New research published in JMIR Cardio reveals the remarkable potential of artificial intelligence (AI) technology in analyzing coronary angiography, a common diagnostic procedure for coronary artery disease. Led by Dr In Tae Moon, the study conducted at Uijeongbu Eulji University Hospital in Korea showcases the power of AI-based quantitative coronary angiography (AI-QCA) in enhancing clinical decision-making.
The study compared AI-QCA to intravascular ultrasound (IVUS), to validate its performance. IVUS is a widely used imaging tool to assess coronary artery stenotic lesions. Simply put, these lesions can cause narrowing of the coronary arteries and restrict blood flow to the heart. The analysis included 54 significant lesions from 47 patients who underwent IVUS-guided coronary intervention. The researchers found that AI-QCA provided accurate and consistent measurements of coronary stenotic lesions, similar to IVUS, thus suggesting it could be safely used in clinical practice.
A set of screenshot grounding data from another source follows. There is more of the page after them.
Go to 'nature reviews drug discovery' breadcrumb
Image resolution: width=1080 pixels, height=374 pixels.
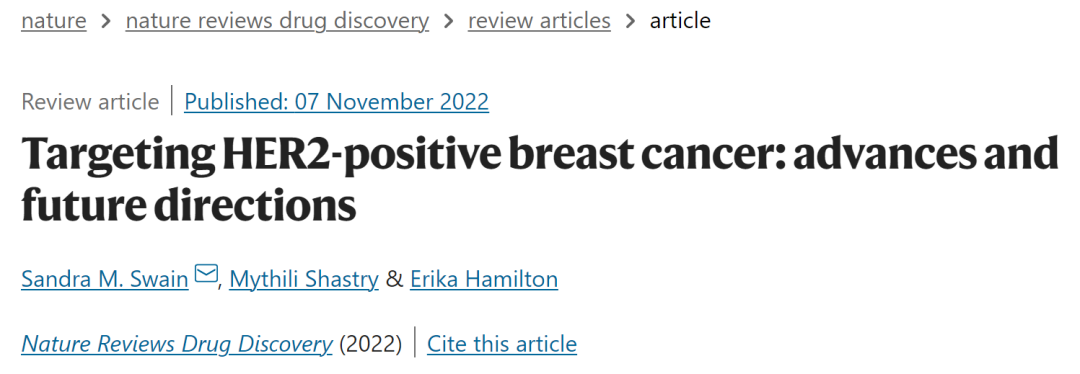pos(277,21)
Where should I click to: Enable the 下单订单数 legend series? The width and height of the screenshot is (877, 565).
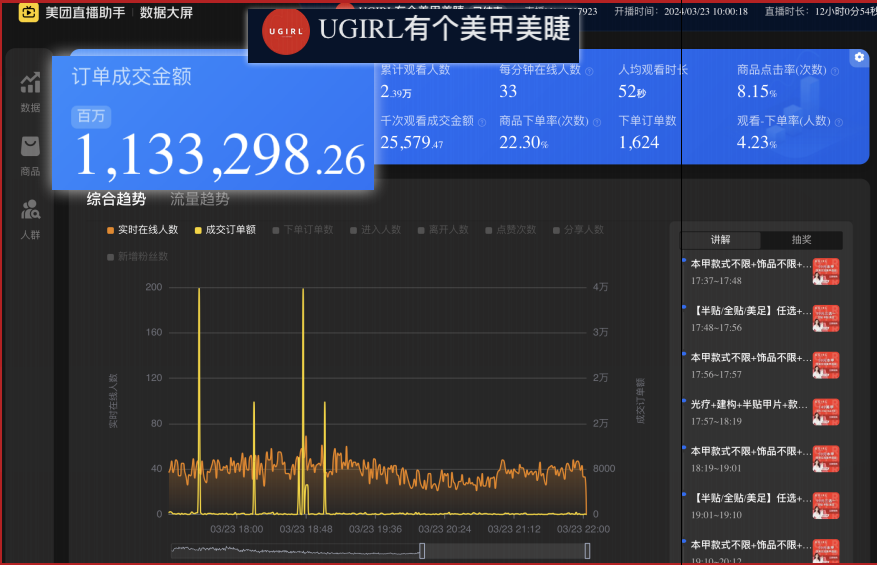(302, 230)
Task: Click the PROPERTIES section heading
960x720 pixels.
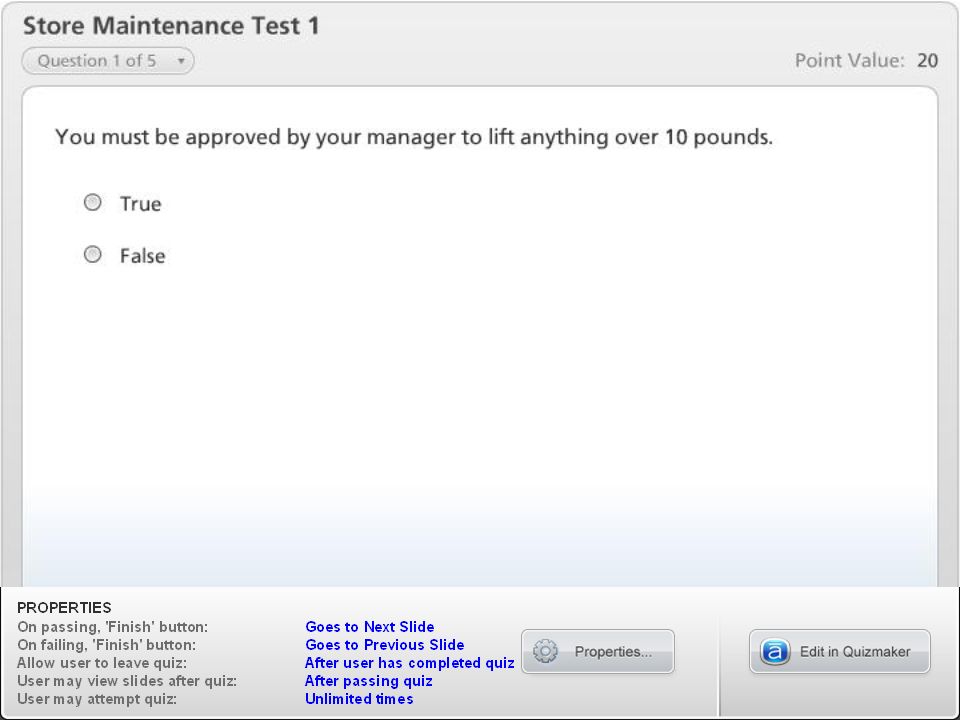Action: point(64,607)
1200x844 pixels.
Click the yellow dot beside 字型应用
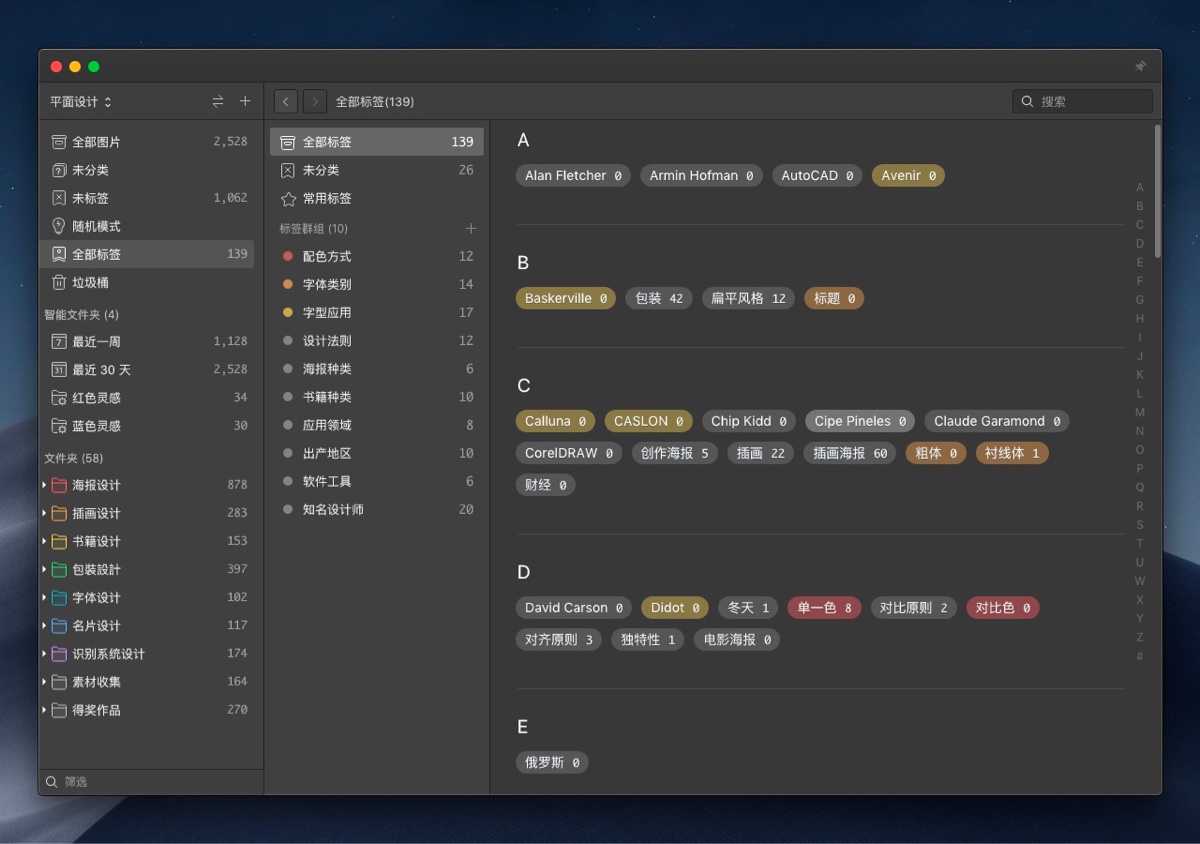(x=288, y=312)
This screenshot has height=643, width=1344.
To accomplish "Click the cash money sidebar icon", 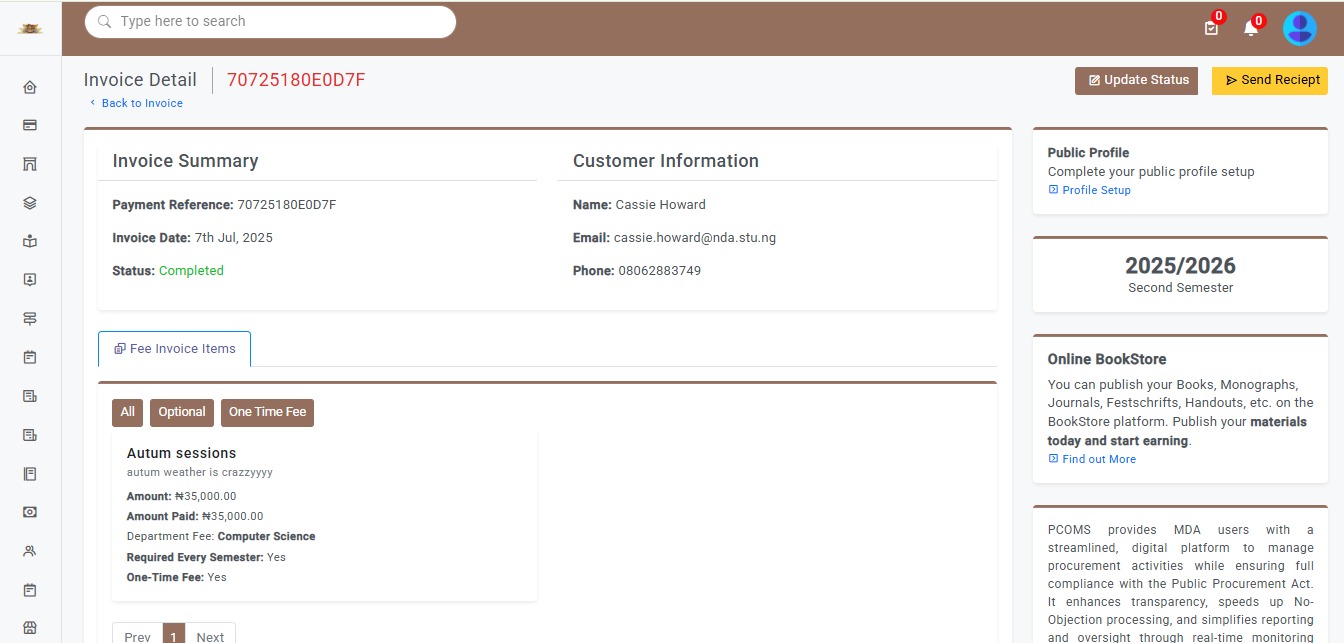I will [x=30, y=512].
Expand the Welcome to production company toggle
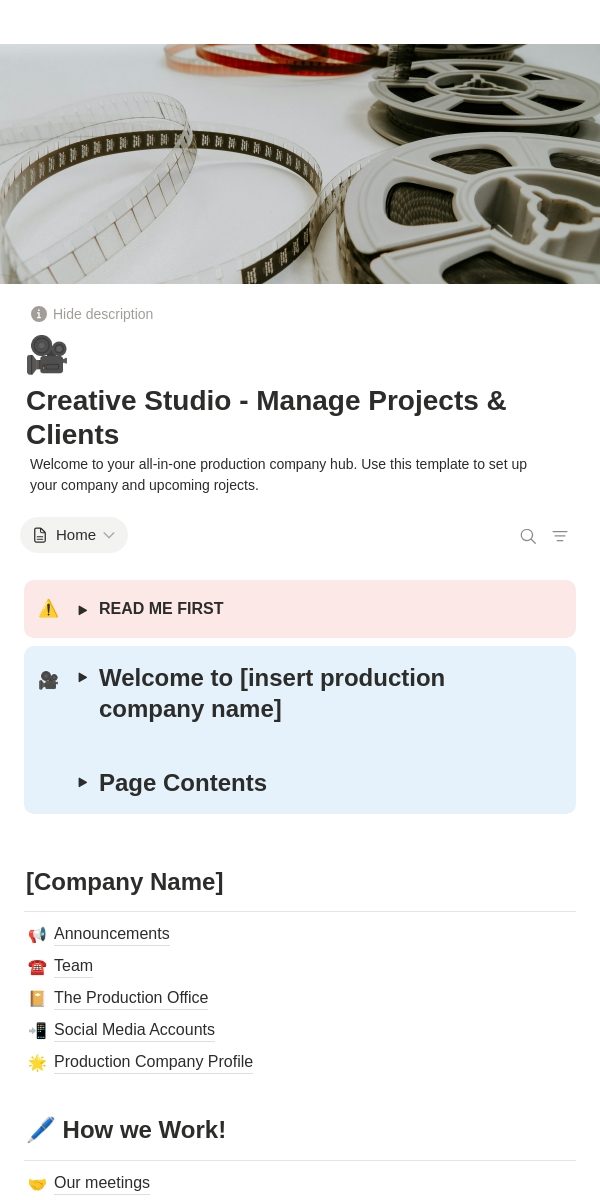 [x=83, y=678]
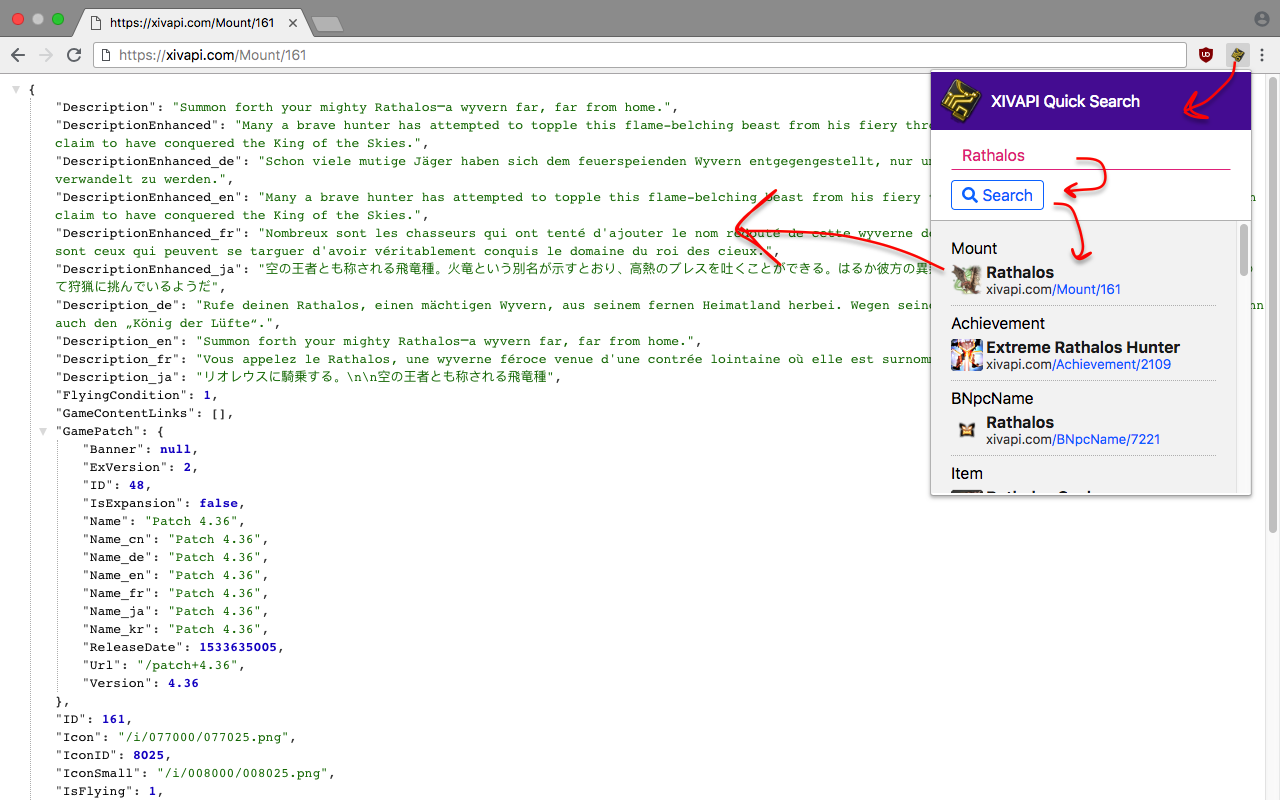Screen dimensions: 1280x800
Task: Open the xivapi.com/BNpcName/7221 result link
Action: (1073, 440)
The AI-QCA analysis was performed using MPXA-2000 (Medipixel), a newly developed software which uses an algorithm intended to mimic the QCA process by human experts. AI-enabled QCA can automatically analyze 2D angiography images and thus guide physicians in determining optimal stent sizes. This technology thus has potential to improve patient outcomes and support clinical decision-making.
We believe that this novel tool could provide confidence to treating physicians and help in making optimal clinical decisions."
Dr. In Tae Moon, lead author of the study
AI-QCA offers an innovative approach to analyze coronary angiography images, providing automated and real-time insights. This study marks an important step forward in the application of AI to improving cardiovascular care. While the study provides promising results, further research is required to fully explore the clinical utility and safety of AI-QCA.
Moon, I. T., et al. (2023) Accuracy of Artificial Intelligence-Based Automated Quantitative Coronary Angiography Compared to Intravascular Ultrasound: Retrospective Cohort Study. JMIR Cardio. doi.org/10.2196/45299.